Re: logical changeset generation v6.7

From: Kyotaro HORIGUCHI <horiguchi(dot)kyotaro(at)lab(dot)ntt(dot)co(dot)jp>
To: andres(at)2ndquadrant(dot)com
Cc: robertmhaas(at)gmail(dot)com, pgsql-hackers(at)postgresql(dot)org
Subject: Re: logical changeset generation v6.7
Date: 2013-12-05 13:03:51
Message-ID: 20131205.220351.189609364.horiguchi.kyotaro@lab.ntt.co.jp
Views: Raw Message | Whole Thread | Download mbox | Resend email
Thread:
Lists: pgsql-hackers

Hello,

> Will send the rebased version as soon as I've addressed your comments.

Thank you.

> > ===== 0001:
> >
> > - You assined HeapTupleGetOid(tuple) into relid to read in
> > several points but no modification. Nevertheless, you left
> > HeapTupleGetOid not replaced there. I think 'relid' just for
> > repeated reading has far small merit compared to demerit of
> > lowering readability. You'd be better to make them uniform in
> > either way.
>
> It's primarily to get the line lengths halfway under control.

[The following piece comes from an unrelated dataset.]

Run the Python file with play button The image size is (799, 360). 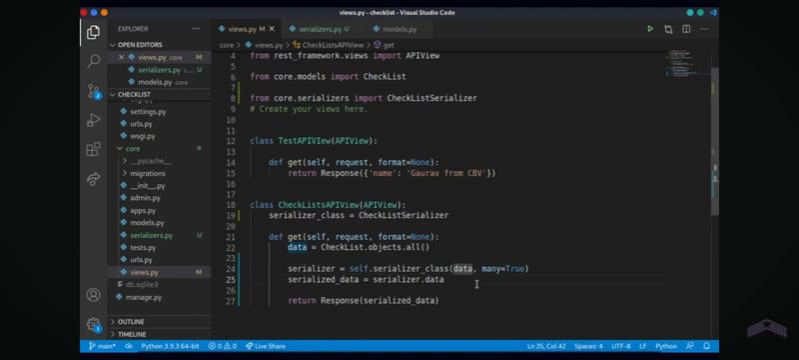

Mm. I'm afraid I couldn't catch your words, do you mean that
IsSystemClass() or isTempNamespace() could change the NULL bitmap
in the tuple?

> > ===== 0002:
> >
> > - You are identifying the wal_level with the expr 'wal_level >=
> > WAL_LEVEL_LOGICAL' but it seems somewhat improper.
>
> Hm. Why?

It actually does no harm and somewhat trifling so I don't assert
you should fix it.

The reason for the comment is the greater values for wal_level
are undefined at the moment, so strictly saying, such values
should be handled as invalid ones. Although there is a practice
to avoid loop overruns by comparing counters with the expression
like (i > CEILING).

For instance, I found a macro for which comment reads as follows
and I feel a bit uneasy with it :-) It's nothing more than that.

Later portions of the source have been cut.